Exercício proposto: Edite todos os registros abaixo, trocando "Instruction:" por "Command:" e mantendo o restante sem nenhuma alteração.

Dados fornecidos:
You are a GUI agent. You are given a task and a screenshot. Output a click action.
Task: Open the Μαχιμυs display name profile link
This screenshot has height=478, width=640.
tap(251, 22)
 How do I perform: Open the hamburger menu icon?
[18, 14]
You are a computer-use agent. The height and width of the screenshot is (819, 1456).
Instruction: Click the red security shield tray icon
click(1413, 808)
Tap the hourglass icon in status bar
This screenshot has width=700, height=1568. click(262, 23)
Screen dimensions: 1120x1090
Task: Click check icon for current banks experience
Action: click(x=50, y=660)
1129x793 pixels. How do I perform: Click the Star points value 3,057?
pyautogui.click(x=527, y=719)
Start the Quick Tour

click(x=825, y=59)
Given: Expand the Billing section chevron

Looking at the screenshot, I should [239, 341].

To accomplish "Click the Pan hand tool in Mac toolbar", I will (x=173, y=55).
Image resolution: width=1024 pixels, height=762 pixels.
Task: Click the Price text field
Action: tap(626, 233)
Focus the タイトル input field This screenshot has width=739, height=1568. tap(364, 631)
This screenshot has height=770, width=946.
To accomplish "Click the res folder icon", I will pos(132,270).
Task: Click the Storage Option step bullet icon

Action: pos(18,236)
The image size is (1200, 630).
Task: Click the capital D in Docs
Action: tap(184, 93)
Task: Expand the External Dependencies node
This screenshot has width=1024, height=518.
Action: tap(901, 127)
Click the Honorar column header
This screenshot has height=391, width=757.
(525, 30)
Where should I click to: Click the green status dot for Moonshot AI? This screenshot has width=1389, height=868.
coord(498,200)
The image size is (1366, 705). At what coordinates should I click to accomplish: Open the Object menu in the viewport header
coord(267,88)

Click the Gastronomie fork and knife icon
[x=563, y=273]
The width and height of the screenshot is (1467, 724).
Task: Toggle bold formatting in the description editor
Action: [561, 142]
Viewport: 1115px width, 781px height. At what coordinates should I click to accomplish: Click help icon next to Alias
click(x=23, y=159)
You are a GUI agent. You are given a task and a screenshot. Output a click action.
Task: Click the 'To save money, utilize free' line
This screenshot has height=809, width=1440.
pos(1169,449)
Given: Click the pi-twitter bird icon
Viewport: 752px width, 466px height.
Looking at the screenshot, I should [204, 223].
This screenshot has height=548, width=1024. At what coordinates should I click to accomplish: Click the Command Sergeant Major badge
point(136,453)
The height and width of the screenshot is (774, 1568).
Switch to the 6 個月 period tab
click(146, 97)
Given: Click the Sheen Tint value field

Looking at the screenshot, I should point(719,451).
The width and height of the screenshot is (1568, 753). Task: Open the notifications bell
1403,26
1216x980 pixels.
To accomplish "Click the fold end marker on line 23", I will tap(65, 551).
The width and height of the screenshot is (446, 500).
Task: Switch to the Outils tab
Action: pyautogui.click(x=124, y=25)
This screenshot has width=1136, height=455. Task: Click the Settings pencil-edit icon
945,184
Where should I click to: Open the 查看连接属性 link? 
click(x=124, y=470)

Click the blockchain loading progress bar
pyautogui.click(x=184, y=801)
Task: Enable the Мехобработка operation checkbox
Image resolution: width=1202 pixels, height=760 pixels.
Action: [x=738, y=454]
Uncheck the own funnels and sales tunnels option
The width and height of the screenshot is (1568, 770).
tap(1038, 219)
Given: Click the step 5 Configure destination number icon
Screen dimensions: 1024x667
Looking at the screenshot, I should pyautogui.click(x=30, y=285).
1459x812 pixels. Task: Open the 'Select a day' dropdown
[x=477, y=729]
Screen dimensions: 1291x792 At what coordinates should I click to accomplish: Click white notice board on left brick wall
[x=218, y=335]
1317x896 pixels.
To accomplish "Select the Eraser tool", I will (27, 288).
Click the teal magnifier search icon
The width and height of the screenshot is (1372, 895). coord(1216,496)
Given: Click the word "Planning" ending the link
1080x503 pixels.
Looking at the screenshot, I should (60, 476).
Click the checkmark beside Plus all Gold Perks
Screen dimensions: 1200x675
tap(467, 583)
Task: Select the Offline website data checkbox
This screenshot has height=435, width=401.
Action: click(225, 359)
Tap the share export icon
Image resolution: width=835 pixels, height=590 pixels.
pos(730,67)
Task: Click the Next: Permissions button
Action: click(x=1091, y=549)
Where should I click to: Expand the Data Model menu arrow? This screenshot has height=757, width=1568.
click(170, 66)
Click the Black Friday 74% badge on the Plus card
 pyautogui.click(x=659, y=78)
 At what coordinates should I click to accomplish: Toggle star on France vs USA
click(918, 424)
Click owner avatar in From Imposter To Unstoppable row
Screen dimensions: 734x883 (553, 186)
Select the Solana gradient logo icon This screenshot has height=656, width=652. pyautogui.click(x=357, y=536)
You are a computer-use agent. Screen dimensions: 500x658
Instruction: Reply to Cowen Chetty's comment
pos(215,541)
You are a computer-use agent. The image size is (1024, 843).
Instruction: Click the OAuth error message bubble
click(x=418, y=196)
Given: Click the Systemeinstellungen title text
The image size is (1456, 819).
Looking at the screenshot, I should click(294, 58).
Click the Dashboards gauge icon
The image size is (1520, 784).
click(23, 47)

Resposta a seguir:
You are a GUI agent. You are given a task and a screenshot. Output a click action.
Task: Open the Μαχιμυs display name profile link
This screenshot has height=478, width=640.
tap(251, 22)
 How do I perform: Open the hamburger menu icon?
[18, 14]
You are a computer-use agent. The height and width of the screenshot is (819, 1456).
Command: Click the red security shield tray icon
click(1413, 808)
Tap the hourglass icon in status bar
This screenshot has width=700, height=1568. click(262, 23)
Screen dimensions: 1120x1090
Task: Click check icon for current banks experience
Action: click(x=50, y=660)
1129x793 pixels. How do I perform: Click the Star points value 3,057?
pyautogui.click(x=527, y=719)
Start the Quick Tour

click(x=825, y=59)
Given: Expand the Billing section chevron

Looking at the screenshot, I should [239, 341].

To accomplish "Click the Pan hand tool in Mac toolbar", I will (x=173, y=55).
Image resolution: width=1024 pixels, height=762 pixels.
Task: Click the Price text field
Action: tap(626, 233)
Focus the タイトル input field This screenshot has width=739, height=1568. tap(364, 631)
This screenshot has height=770, width=946.
To accomplish "Click the res folder icon", I will pos(132,270).
Task: Click the Storage Option step bullet icon

Action: pos(18,236)
The image size is (1200, 630).
Task: Click the capital D in Docs
Action: tap(184, 93)
Task: Expand the External Dependencies node
This screenshot has width=1024, height=518.
Action: tap(901, 127)
Click the Honorar column header
This screenshot has height=391, width=757.
(525, 30)
Where should I click to: Click the green status dot for Moonshot AI? This screenshot has width=1389, height=868.
coord(498,200)
The image size is (1366, 705). At what coordinates should I click to accomplish: Open the Object menu in the viewport header
coord(267,88)

Click the Gastronomie fork and knife icon
[x=563, y=273]
The width and height of the screenshot is (1467, 724).
Task: Toggle bold formatting in the description editor
Action: [561, 142]
Viewport: 1115px width, 781px height. At what coordinates should I click to accomplish: Click help icon next to Alias
click(x=23, y=159)
You are a GUI agent. You are given a task and a screenshot. Output a click action.
Task: Click the 'To save money, utilize free' line
This screenshot has height=809, width=1440.
pos(1169,449)
Given: Click the pi-twitter bird icon
Viewport: 752px width, 466px height.
Looking at the screenshot, I should [204, 223].
This screenshot has height=548, width=1024. At what coordinates should I click to accomplish: Click the Command Sergeant Major badge
point(136,453)
The height and width of the screenshot is (774, 1568).
Switch to the 6 個月 period tab
click(146, 97)
Given: Click the Sheen Tint value field

Looking at the screenshot, I should point(719,451).
The width and height of the screenshot is (1568, 753). Task: Open the notifications bell
1403,26
1216x980 pixels.
To accomplish "Click the fold end marker on line 23", I will tap(65, 551).
The width and height of the screenshot is (446, 500).
Task: Switch to the Outils tab
Action: pyautogui.click(x=124, y=25)
This screenshot has width=1136, height=455. Task: Click the Settings pencil-edit icon
945,184
Where should I click to: Open the 查看连接属性 link? 
click(x=124, y=470)

Click the blockchain loading progress bar
pyautogui.click(x=184, y=801)
Task: Enable the Мехобработка operation checkbox
Image resolution: width=1202 pixels, height=760 pixels.
Action: [x=738, y=454]
Uncheck the own funnels and sales tunnels option
The width and height of the screenshot is (1568, 770).
tap(1038, 219)
Given: Click the step 5 Configure destination number icon
Screen dimensions: 1024x667
Looking at the screenshot, I should pyautogui.click(x=30, y=285).
1459x812 pixels. Task: Open the 'Select a day' dropdown
[x=477, y=729]
Screen dimensions: 1291x792 At what coordinates should I click to accomplish: Click white notice board on left brick wall
[x=218, y=335]
1317x896 pixels.
To accomplish "Select the Eraser tool", I will (27, 288).
Click the teal magnifier search icon
The width and height of the screenshot is (1372, 895). coord(1216,496)
Given: Click the word "Planning" ending the link
1080x503 pixels.
Looking at the screenshot, I should (60, 476).
Click the checkmark beside Plus all Gold Perks
Screen dimensions: 1200x675
tap(467, 583)
Task: Select the Offline website data checkbox
This screenshot has height=435, width=401.
Action: click(225, 359)
Tap the share export icon
Image resolution: width=835 pixels, height=590 pixels.
pos(730,67)
Task: Click the Next: Permissions button
Action: click(x=1091, y=549)
Where should I click to: Expand the Data Model menu arrow? This screenshot has height=757, width=1568.
click(170, 66)
Click the Black Friday 74% badge on the Plus card
 pyautogui.click(x=659, y=78)
 At what coordinates should I click to accomplish: Toggle star on France vs USA
click(918, 424)
Click owner avatar in From Imposter To Unstoppable row
Screen dimensions: 734x883 (553, 186)
Select the Solana gradient logo icon This screenshot has height=656, width=652. pyautogui.click(x=357, y=536)
You are a computer-use agent. Screen dimensions: 500x658
Command: Reply to Cowen Chetty's comment
pos(215,541)
You are a computer-use agent. The image size is (1024, 843).
Command: Click the OAuth error message bubble
click(x=418, y=196)
Given: Click the Systemeinstellungen title text
The image size is (1456, 819).
Looking at the screenshot, I should click(294, 58).
Click the Dashboards gauge icon
The image size is (1520, 784).
click(23, 47)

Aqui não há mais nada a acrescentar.